» Problem description
Reproduce only the data from the line holding "Tübingen (27, 2419)" through the line holding "Rust (235, 1197)", inclusive, swapping "Freiburg" for "Freiburg im Breisgau" and changing nothing else.

--- start of Data to use ---

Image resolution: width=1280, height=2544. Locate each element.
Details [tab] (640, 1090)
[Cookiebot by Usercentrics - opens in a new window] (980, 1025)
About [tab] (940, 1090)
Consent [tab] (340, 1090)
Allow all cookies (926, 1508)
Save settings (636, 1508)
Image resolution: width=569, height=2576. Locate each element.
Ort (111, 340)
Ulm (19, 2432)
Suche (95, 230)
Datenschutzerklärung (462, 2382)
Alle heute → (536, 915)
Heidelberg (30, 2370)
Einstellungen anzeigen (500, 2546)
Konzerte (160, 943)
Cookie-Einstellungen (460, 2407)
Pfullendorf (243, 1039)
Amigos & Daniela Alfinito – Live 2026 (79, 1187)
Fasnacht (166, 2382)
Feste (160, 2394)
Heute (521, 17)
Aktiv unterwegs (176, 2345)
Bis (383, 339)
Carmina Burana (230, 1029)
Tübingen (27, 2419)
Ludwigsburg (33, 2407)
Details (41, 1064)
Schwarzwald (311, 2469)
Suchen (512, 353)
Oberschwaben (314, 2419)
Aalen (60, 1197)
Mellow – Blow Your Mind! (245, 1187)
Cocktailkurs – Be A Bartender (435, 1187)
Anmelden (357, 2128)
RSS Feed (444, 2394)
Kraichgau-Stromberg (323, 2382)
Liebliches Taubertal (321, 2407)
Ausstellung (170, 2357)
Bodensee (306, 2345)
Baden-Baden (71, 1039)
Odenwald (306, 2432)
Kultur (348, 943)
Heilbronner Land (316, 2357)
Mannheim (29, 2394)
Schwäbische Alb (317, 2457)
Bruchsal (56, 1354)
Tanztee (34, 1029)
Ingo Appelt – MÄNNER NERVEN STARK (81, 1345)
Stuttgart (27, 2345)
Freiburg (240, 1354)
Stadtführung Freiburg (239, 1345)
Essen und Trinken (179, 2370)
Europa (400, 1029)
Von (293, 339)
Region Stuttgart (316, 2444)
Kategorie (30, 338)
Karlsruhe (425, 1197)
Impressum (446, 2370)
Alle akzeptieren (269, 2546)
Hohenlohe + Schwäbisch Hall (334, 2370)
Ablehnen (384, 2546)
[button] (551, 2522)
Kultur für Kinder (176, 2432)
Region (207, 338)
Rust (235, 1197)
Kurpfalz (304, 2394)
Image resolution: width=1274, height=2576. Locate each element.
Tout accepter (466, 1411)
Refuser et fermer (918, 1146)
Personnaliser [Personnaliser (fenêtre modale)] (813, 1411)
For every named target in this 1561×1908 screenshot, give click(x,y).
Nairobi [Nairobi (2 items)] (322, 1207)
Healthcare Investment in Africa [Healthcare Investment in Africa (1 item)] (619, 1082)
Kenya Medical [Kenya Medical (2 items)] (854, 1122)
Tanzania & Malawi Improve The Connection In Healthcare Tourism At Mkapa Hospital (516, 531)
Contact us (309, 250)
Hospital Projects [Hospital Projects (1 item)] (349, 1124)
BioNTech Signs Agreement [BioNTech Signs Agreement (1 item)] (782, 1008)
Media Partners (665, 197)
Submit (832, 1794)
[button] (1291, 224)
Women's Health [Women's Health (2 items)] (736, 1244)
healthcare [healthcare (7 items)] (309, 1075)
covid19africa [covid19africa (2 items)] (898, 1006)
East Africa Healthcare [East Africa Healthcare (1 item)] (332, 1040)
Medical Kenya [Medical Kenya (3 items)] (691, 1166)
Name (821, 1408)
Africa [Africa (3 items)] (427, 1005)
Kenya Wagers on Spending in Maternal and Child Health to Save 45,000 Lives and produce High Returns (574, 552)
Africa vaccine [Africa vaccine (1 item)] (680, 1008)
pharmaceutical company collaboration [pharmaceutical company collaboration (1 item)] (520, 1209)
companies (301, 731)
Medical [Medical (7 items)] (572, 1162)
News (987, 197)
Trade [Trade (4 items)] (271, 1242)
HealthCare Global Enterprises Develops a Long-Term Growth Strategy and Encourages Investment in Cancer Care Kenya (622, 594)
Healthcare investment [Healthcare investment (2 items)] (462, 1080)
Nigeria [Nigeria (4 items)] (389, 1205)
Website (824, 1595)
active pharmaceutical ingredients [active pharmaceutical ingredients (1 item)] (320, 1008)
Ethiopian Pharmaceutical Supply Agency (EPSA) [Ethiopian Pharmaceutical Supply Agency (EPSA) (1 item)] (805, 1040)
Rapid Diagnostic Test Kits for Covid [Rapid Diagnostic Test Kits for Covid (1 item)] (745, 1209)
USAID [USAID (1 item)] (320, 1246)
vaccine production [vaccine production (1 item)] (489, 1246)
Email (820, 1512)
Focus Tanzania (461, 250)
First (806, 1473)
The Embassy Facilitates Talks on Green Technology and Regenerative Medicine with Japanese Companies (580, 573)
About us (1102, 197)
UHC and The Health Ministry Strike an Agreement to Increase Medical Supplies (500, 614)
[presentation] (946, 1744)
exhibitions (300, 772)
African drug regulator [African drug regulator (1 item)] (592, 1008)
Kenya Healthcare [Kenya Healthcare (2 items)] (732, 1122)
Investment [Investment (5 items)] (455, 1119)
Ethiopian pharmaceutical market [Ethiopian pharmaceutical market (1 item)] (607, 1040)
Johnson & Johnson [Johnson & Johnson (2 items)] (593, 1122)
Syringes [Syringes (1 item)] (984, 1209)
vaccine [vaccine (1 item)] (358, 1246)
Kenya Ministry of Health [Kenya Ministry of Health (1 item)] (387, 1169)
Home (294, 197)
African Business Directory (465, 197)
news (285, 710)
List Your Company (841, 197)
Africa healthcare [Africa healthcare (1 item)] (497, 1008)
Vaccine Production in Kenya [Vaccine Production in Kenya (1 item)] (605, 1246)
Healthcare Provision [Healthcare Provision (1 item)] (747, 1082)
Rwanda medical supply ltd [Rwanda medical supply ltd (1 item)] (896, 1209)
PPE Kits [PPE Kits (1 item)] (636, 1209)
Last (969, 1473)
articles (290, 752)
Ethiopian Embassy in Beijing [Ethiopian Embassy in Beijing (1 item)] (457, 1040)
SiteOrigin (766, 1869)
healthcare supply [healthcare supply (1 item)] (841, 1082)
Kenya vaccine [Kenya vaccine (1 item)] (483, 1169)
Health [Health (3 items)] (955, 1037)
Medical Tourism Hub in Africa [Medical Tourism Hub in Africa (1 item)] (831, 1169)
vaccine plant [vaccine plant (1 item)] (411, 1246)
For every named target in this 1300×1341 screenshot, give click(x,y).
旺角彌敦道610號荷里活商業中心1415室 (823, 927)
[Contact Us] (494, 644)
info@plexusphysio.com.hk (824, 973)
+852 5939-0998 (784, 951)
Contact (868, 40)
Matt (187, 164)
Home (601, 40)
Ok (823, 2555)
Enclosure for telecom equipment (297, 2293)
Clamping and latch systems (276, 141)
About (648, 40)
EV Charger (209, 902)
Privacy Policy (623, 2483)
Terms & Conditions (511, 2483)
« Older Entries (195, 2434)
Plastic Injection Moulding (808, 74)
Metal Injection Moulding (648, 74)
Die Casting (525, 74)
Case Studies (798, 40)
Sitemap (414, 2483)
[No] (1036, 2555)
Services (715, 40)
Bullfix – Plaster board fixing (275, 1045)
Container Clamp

--- end of Data to use ---

» Result of this exercise
Tübingen (27, 2419)
Ludwigsburg (33, 2407)
Details (41, 1064)
Schwarzwald (311, 2469)
Suchen (512, 353)
Oberschwaben (314, 2419)
Aalen (60, 1197)
Mellow – Blow Your Mind! (245, 1187)
Cocktailkurs – Be A Bartender (435, 1187)
Anmelden (357, 2128)
RSS Feed (444, 2394)
Kraichgau-Stromberg (323, 2382)
Liebliches Taubertal (321, 2407)
Ausstellung (170, 2357)
Bodensee (306, 2345)
Baden-Baden (71, 1039)
Odenwald (306, 2432)
Kultur (348, 943)
Heilbronner Land (316, 2357)
Mannheim (29, 2394)
Schwäbische Alb (317, 2457)
Bruchsal (56, 1354)
Tanztee (34, 1029)
Ingo Appelt – MÄNNER NERVEN STARK (81, 1345)
Stuttgart (27, 2345)
Freiburg im Breisgau (240, 1354)
Stadtführung Freiburg im Breisgau (239, 1345)
Essen und Trinken (179, 2370)
Europa (400, 1029)
Von (293, 339)
Region Stuttgart (316, 2444)
Kategorie (30, 338)
Karlsruhe (425, 1197)
Impressum (446, 2370)
Alle akzeptieren (269, 2546)
Hohenlohe + Schwäbisch Hall (334, 2370)
Ablehnen (384, 2546)
[button] (551, 2522)
Kultur für Kinder (176, 2432)
Region (207, 338)
Rust (235, 1197)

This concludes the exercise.